Prognostic significance of PSA greater than 0.2 after 6-12 months treatment for metastatic hormone-sensitive prostate cancer intensified by androgen-receptor pathway inhibitors: A multinational real-world analysis of the IRONMAN registry

Background:Phase III post-hoc analyses show poor prognosis of PSA >0.2 in mHSPC treated by androgen deprivation therapy (ADT) and ARPI, but it remains unclear 1) when PSA cutoffs should be interpreted for prognostic significance, and 2) how PSA cutoffs may differ in real-world multinational data. IRONMAN (International Registry for Men with Advanced Prostate Cancer) prospectively enrolled mHSPC patients from 16 countries and is a unique large data set to investigate these questions.Methods:Patients with mHSPC who received ADT, ARPI +/- docetaxel with PSA data enrolled in the IRONMAN registry were included. 3 PSA strata (>0.2, 0.02 to 0.2, and <0.02ng/ml) were defined at 6- and 12-months (primary analysis) after treatment start. Multivariable Cox proportional hazard regression models were constructed for overall survival (OS) and progression-free survival (PFS, as defined by any of biochemical, radiographic or clinically progression) with adjustment for disease characteristics.
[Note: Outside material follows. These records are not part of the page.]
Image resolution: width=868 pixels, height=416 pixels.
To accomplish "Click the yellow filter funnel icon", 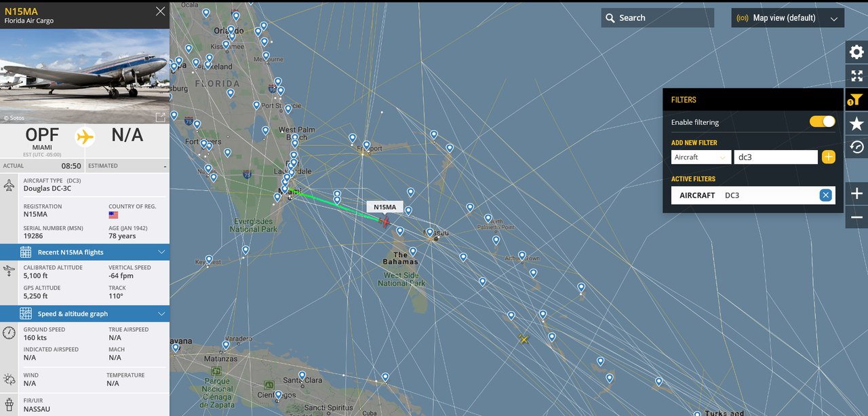I will [x=856, y=100].
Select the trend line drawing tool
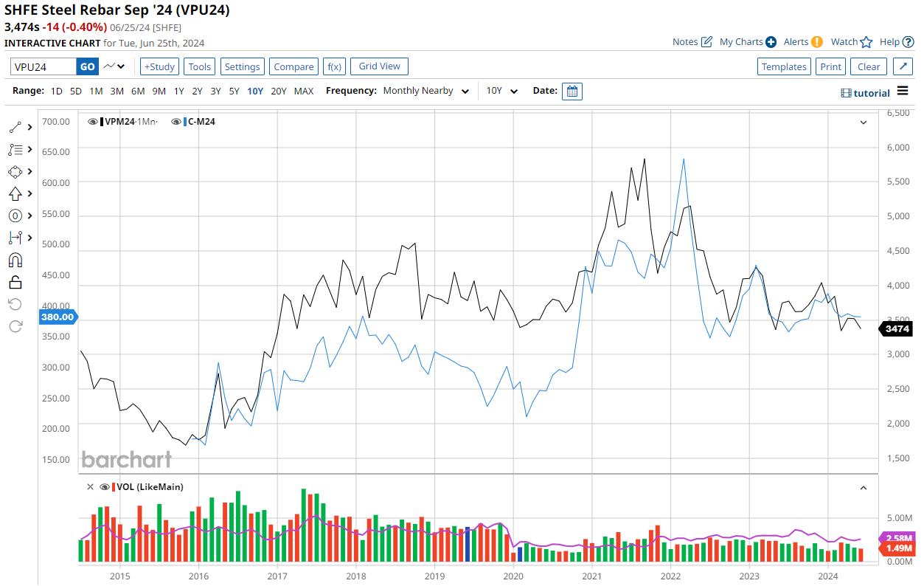The image size is (924, 586). (15, 127)
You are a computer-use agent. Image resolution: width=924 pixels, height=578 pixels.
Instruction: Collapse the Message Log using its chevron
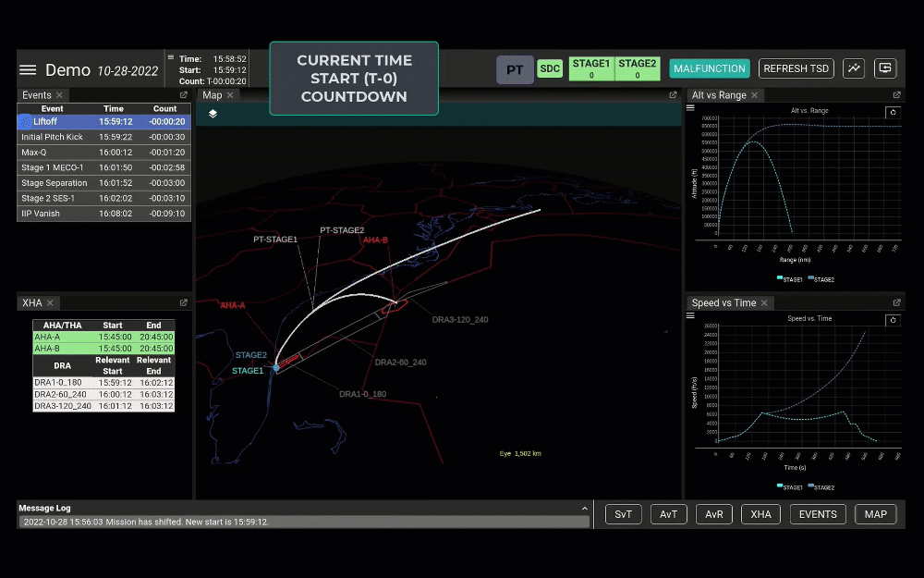[x=584, y=508]
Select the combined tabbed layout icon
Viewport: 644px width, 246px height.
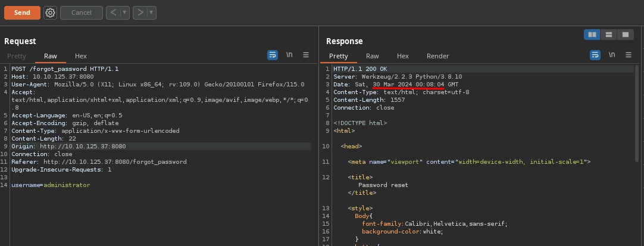click(x=624, y=35)
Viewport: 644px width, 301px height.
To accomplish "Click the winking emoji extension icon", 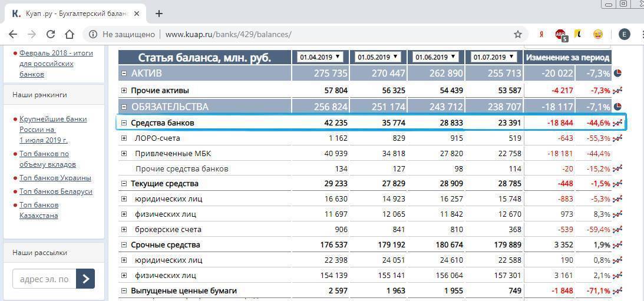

A 12-month landmark population was constructed to determine conditional OS and PFS in each PSA stratum.Results:1288 patients received ADT and ARPI within 90 days of IRONMAN enrolment and met inclusion. Key characteristics were median age 70 years, 69.5% de-novo metastatic, 59% Gleason 8-10, 73% Caucasian, 8.2% Black, 1.5% Asian, 7.3% lung metastases, 3.4% liver metastases, and 53.2% enrolment from centers outside US/Canada. Intensification agents were: abiraterone acetate (576, 44.7%), apalutamide (283, 22.0%), darolutamide (135, 10.5%), or enzalutamide (294, 22.8%), and 122 (8.7%) received docetaxel in addition to ADT-ARPI. PSA at 6, 12 month landmarks respectively were: <0.02 (10%, 21%); 0.02-0.2 (41%, 45%); >0.2 (49%, 34%), with 70% of patients with 6-month PSA >0.2 retained at 12-months. Outcome data in the 12-month landmark cohort are detailed in Table 1, with 3-year OS for the PSA >0.2 stratum significantly worse than the PSA<0.02 stratum (45.3 vs 92.7%, p<0.001), representing a 7-fold mortality risk in the Cox model adjusted hazard ratio (aHR) and 8-fold risk of progression.Conclusions:IRONMAN provides large real-world data validating the poor prognosis of mHSPC with PSA>0.2 after 6-12 months ADT-ARPI treatment and these patients could be targeted for intensification in future trials. Conversely, PSA<0.02 at 6-12 months defines the best prognosis and may be of interest for de-intensification strategies.